4.4.1.9. NKLD (Normalized Kullback-Leibler Divergence)#

Parameters:

  • \(p\): array-like, shape (n_classes,) True prevalence.

  • \(\hat{p}\): array-like, shape (n_classes,) Estimated prevalence.

  • \(\epsilon\): float, optional (default=1e-12) Small constant for numerical stability.

NKLD outputs a normalized form of KLD:

\[\text{NKLD}(p, \hat{p}) = \frac{1}{K} \sum_{c} p(c) \log \frac{p(c)}{\hat{p}(c) + \epsilon}\]

This makes it robust for comparing across distinct sample sizes.

4.4.2. Regression-Based Quantification (RQ) Metrics#

4.4.2.1. VSE (Variance Shift Error)#

Parameters:

  • \(p\): array-like, shape (n_classes,) True prevalence.

  • \(\hat{p}\): array-like, shape (n_classes,) Estimated prevalence.

The Variance Shift Error quantifies the discrepancy between the variance of true and estimated distributions:

\[\text{VSE}(p, \hat{p}) = |\text{Var}(p) - \text{Var}(\hat{p})|\]

This metric emphasizes changes in dispersion, which is useful for detecting model bias towards certain classes.

4.4.2.2. CvM_L1 (Cramér-von Mises L1 Distance)#

Parameters:

  • \(p\): array-like, shape (n_classes,) True prevalence.

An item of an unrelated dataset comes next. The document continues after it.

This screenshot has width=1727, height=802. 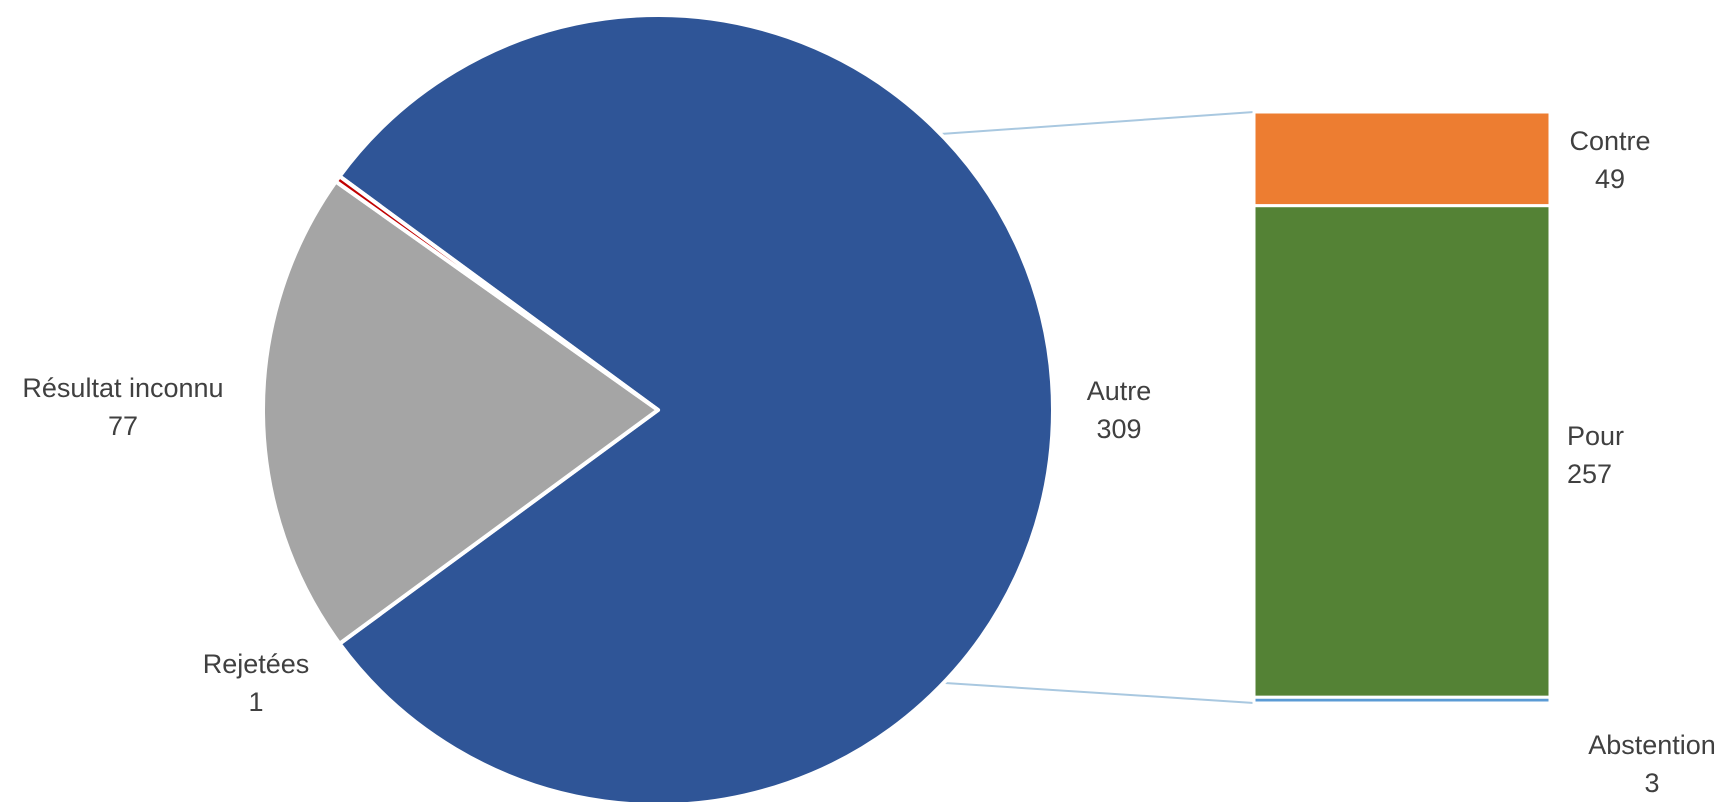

  • \(\hat{p}\): array-like, shape (n_classes,) Estimated prevalence.

CvM_L1 compares cumulative distributions using the L1 norm:

\[\text{CvM\_L1}(p, \hat{p}) = \sum_{c} |F_p(c) - F_{\hat{p}}(c)|\]

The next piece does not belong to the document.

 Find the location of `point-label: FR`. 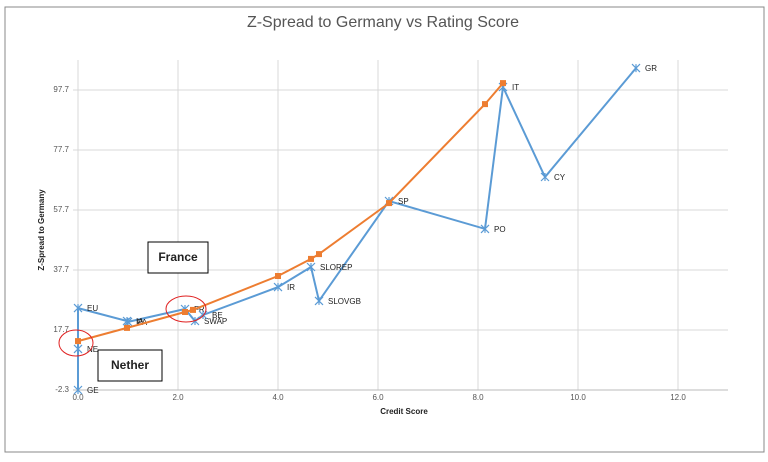

point-label: FR is located at coordinates (200, 310).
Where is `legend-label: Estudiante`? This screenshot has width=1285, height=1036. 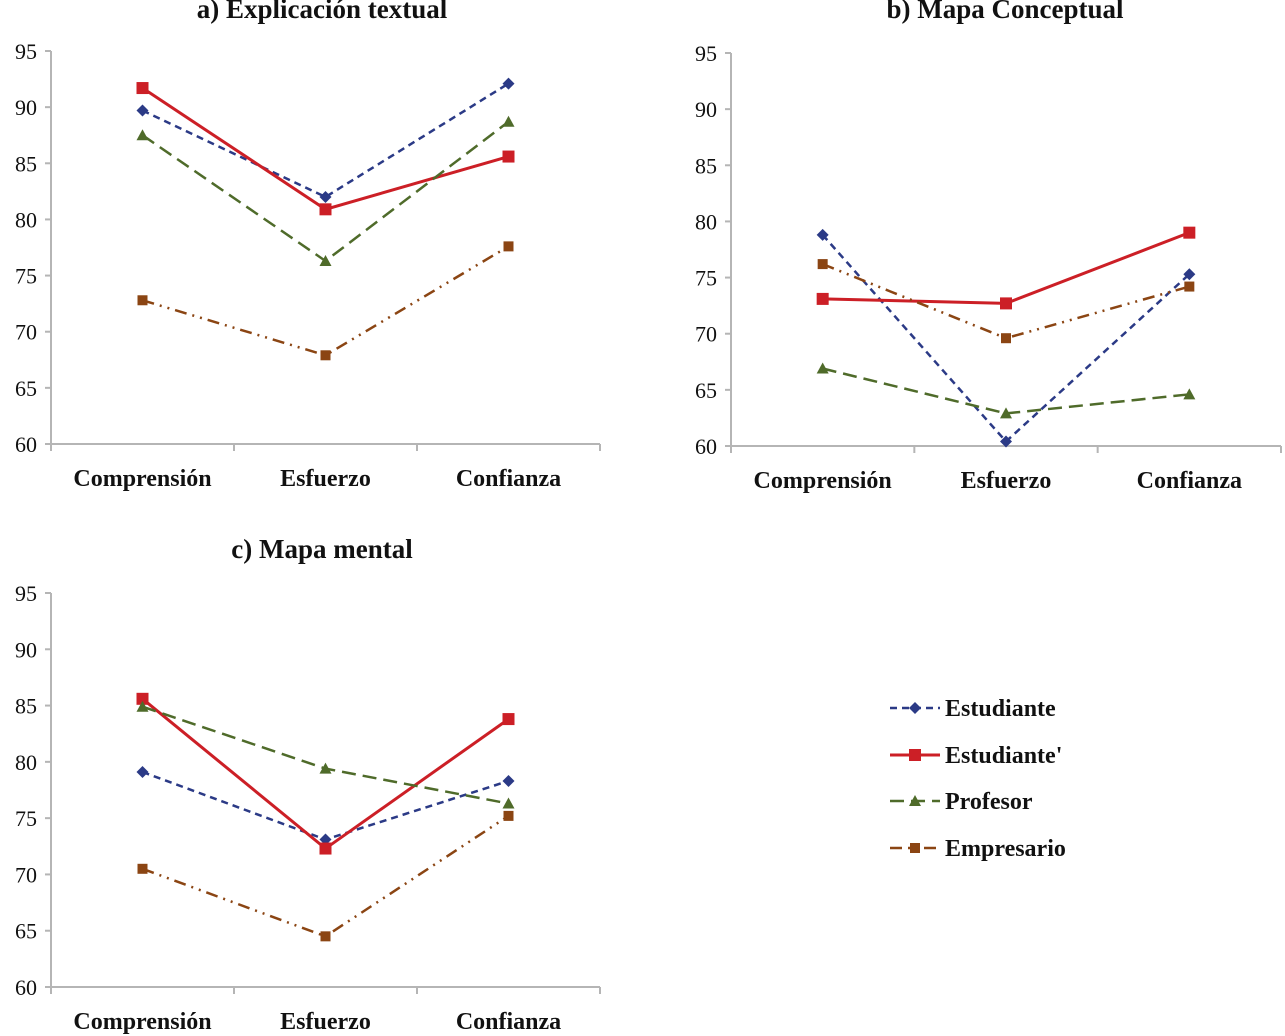
legend-label: Estudiante is located at coordinates (1000, 709).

where (F_p(c)) is the cumulative distribution. Its advantage lies in capturing distributional differences beyond pointwise errors.

4.4.3. Ordinal Quantification (OQ) Metrics#

4.4.3.1. NMD (Normalized Match Distance)#

Parameters:

  • \(p\): array-like, shape (n_classes,) True prevalence.

  • \(\hat{p}\): array-like, shape (n_classes,) Estimated prevalence.

The NMD metric quantifies the normalized difference between two prevalence distributions:

\[\text{NMD}(p, \hat{p}) = \frac{1}{2} \sum_{c} |p(c) - \hat{p}(c)|\]

where ( p(c) ) is the true prevalence and ( hat{p}(c) ) is the estimated. The advantage of NMD is its straightforward interpretability and normalization, making it ideal for comparing different quantification methods.

4.4.3.2. RNOD (Relative Normalized Overall Deviation)#

Parameters:

  • \(p\): array-like, shape (n_classes,) True prevalence.

  • \(\hat{p}\): array-like, shape (n_classes,) Estimated prevalence.

  • \(\epsilon\): float, optional (default=1e-12) Small constant to ensure numerical stability.

RNOD measures the proportional deviation between the true and estimated prevalence, particularly highlighting errors in rare classes:

\[\text{RNOD}(p, \hat{p}) = \frac{1}{K} \sum_{c} \frac{|p(c) - \hat{p}(c)|}{p(c) + \epsilon}\]

Its benefit is in handling imbalanced distributions by reducing the influence of dominant classes.